La produzione minimale di Steve Albini, inoltre, ha il merito di riuscire a mettere in risalto, almeno in alcuni passaggi, il lato più ruvido ed elettrico del quartetto nipponico (ottimo il lavoro su “After You Comes The Flood” e “Meet Us Where The Night Ends”, con una resa sonora degna dei loro intensissimi set dal vivo). Se mi fermassi a queste poche righe, potreste pensare di trovarvi di fronte a un capolavoro. Dispiace dover spezzare l’incantesimo, ma purtroppo non è così.
A mio modesto parere, un difetto il disco ce l’ha. E neanche di poco conto, considerando il fatto che ho fatto una fatica incredibile ad ascoltarlo più volte dall’inizio alla fine. Riguarda uno dei veri e propri marchi di fabbrica della musica dei MONO: la malinconia o, per essere più precisi, l’enorme tristezza che da sempre tinge di grigio i loro soundscape strumentali.

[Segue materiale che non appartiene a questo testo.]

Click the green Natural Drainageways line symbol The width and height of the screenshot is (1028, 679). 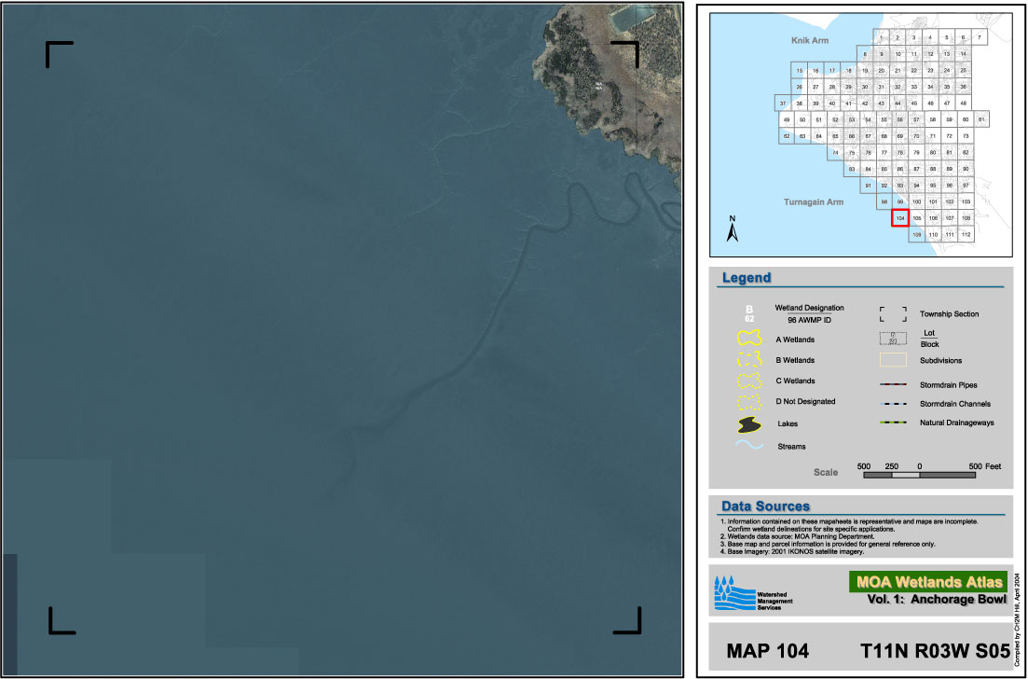(893, 423)
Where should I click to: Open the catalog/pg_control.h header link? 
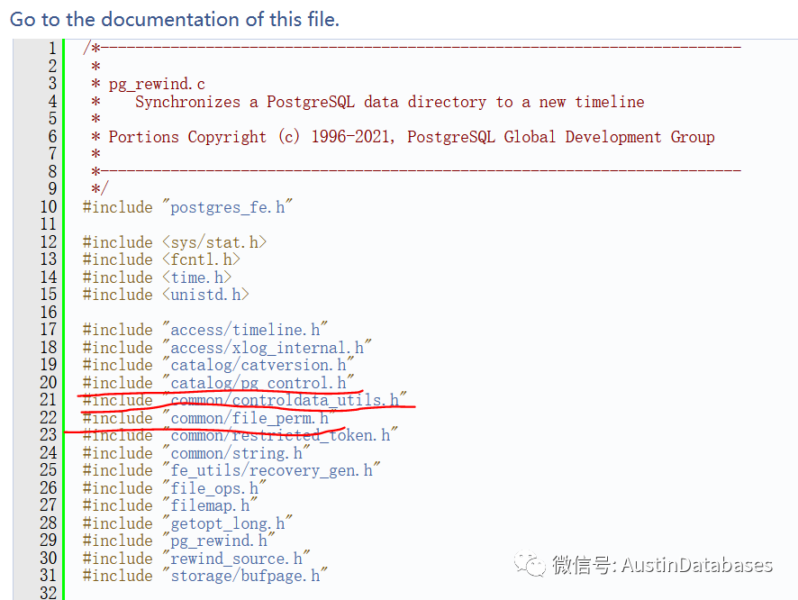[258, 383]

In “Nowhere Now Here” il tradizionale spleen post-rock di Taka e compagni si carica di una magniloquenza tale da appesantire all’inverosimile una ricetta già di per sè abbastanza difficile da digerire.
Il minutaggio decisamente abbondante di tanti brani rende il tutto ancora più complesso. La title track, “Far and Further” e “Sorrow”, tanto per fare i primi tre esempi che mi vengono in mente, presentano momenti davvero emozionanti; peccato solo per la loro eccessiva lunghezza, che in chiusura costringe i MONO a lanciarsi in interminabili cavalcate deprimenti e crescendo buttati lì un po’ a caso, giusto per dare una qualche impressione di intensità e profondità . Di poco conto gli intermezzi classicheggianti (“Parting”, “Funeral Song”); molto meglio, invece, il debutto dietro il microfono della bassista Tamaki Kunishi, che in “Breathe” tira fuori una fragilissima voce da Nico del Sol Levante e risolleva un po’ le sorti di un album di assoluto livello ma francamente noioso.
Che volete che vi dica: sono insensibile e ho un cuore freddo come il ghiaccio. Sta di fatto che con “Nowhere Now Here” di sottofondo mi sono fatto delle ricchissime dormite sul sedile del treno che ogni giorno mi porta a lavoro. Mezzo punto in più ai MONO per avermi fatto entrare in ufficio un po’ più riposato rispetto al solito.